Nach 17 Jahren und 3 Monaten wurde sie erneut bei der Beklagten sachgrundlos befristet gem. § 14 Abs. 2 TzBfG eingestellt.
Mit ihrer Klage hat sich nun die Klägerin gegen die Befristung des Arbeitsverhältnisses gewandt.
Die Entscheidung
Die Klage hatte keinen Erfolg; Revision wurde nicht zugelassen, allerding hat die Klägerin Nichtzulassungsbeschwerde eingelegt.
Nach Auffassung des LAG war die vorliegende Befristung wirksam.
Das Gericht führte hierzu aus, dass eine Befristung ohne Sachgrund gem. § 14 Abs. 2 TzBfG zwar nicht zulässig sei, wenn mit demselben Arbeitgeber bereits zuvor ein befristetes oder unbefristetes Arbeitsverhältnis bestanden habe; allerdings sei nach Auffassung des Bundesverfassungsgerichts (BVerfG, 6.6.2018, 1 BvL 7/14; 1 BvL 7/14; 1 BvR 1375/14) und im Nachgang des Bundesarbeitsgerichts (u. a. Urteil v. 21.8.2019, 7 AZR 452/17) ein Verbot der sachgrundlosen Befristung bei nochmaliger Einstellung bei demselben Arbeitgeber unzumutbar, wenn eine Gefahr der Kettenbefristung in Ausnutzung der strukturellen Unterlegenheit der Beschäftigten nicht bestehe und das Verbot der sachgrundlosen Befristung nicht erforderlich sei, um das unbefristete Arbeitsverhältnis als Regelbeschäftigungsform zu erhalten. Dies könne z. B. dann der Fall sein, wenn eine Vorbeschäftigung sehr lang zurückliege, ganz anders geartet oder von sehr kurzer Dauer gewesen sei. Die Fachgerichte könnten und müssten in derartigen Fällen durch verfassungskonforme Auslegung den Anwendungsbereich von § 14 Abs. 2 Satz 2 TzBfG einschränken.

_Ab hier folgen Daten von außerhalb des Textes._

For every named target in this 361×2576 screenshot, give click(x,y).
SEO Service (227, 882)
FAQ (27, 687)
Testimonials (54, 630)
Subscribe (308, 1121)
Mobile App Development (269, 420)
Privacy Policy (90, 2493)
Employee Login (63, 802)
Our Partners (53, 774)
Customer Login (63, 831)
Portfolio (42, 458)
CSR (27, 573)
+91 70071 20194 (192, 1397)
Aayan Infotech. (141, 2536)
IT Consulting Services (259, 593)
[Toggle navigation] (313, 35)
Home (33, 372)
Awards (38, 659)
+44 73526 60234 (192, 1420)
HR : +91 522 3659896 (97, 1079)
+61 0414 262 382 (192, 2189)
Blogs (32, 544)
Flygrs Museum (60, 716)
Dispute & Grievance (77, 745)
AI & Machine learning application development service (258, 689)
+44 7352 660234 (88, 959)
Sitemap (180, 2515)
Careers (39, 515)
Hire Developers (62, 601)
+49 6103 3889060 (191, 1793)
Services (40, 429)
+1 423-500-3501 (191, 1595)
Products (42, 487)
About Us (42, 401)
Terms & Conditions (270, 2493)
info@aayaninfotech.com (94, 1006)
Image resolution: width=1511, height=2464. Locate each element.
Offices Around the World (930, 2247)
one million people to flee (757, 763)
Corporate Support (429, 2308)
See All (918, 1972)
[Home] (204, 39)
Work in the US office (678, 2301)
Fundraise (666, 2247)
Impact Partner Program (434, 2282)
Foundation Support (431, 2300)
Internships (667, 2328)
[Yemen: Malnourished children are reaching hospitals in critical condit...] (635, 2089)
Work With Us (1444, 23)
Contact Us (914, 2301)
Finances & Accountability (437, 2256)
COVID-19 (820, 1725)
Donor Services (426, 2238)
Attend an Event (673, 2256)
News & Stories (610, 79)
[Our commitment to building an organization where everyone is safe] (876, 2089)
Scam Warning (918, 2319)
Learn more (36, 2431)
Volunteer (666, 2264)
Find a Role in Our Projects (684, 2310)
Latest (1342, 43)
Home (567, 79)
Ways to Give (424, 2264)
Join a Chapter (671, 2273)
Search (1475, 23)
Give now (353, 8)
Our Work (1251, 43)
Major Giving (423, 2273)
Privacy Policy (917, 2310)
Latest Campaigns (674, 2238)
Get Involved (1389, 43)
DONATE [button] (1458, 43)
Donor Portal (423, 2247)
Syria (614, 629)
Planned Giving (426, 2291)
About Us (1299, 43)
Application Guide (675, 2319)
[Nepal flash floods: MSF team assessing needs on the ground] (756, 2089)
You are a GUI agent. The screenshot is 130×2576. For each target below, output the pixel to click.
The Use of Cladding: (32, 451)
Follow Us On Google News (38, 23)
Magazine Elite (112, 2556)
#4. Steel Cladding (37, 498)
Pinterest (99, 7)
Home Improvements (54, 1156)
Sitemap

Im vorliegenden Fall lag nach Auffassung des LAG die Vorbeschäftigung der Klägerin "sehr lang zurück" im Sinne der Rechtsprechung des Bundesverfassungsgerichts und des Bundesarbeitsgerichts. Insbesondere aufgrund der Entscheidung des BAG vom 21.8.2019, 7 AZR 452/17 (22 Jahre zwischen erstem und zweitem Vertrag sei "sehr lang") und 17.4.2019, 7 AZR 323/17 (15 Jahre zurückliegend sei lange, jedoch noch nicht "sehr lang") gebiete es, vorliegend aufgrund verfassungskonformer Auslegung des § 14 Abs. 2 Satz 2 TzBfG, diese Vortätigkeit nicht anzuwenden; denn bei 17 Jahren und 3 Monaten zwischen den beiden Verträgen sei auch im Hinblick auf die Nichtausschöpfung des 1. Vertrages durch Aufhebung des Vertrages auf Betreiben der Klägerin keine Gefahr der Kettenbefristung gegeben.
Hinweis:
Ob das BAG (sollte die Nichtzulassungsbeschwerde Erfolg haben) eine Zeitspanne von 17 Jahren und 3 Monaten ausreichen lässt, bleibt abzuwarten; denn im Urteil des BAG vom 17.4.2019 (7 AZR 323/17) hat es angedeutet, zukünftig auf das Eingreifen der längstmöglichen gesetzlichen Kündigungsfrist gem. § 622 BGB abzustellen; dies wäre jedoch eine Unterbrechung von 20 Jahren. Ob es für die Bewertung ausschlaggebend sein könnte, dass – wie im vorliegenden Fall – das Vorbeschäftigungsverhältnis auf Betreiben der Klägerin aufgelöst wurde, ist völlig offen.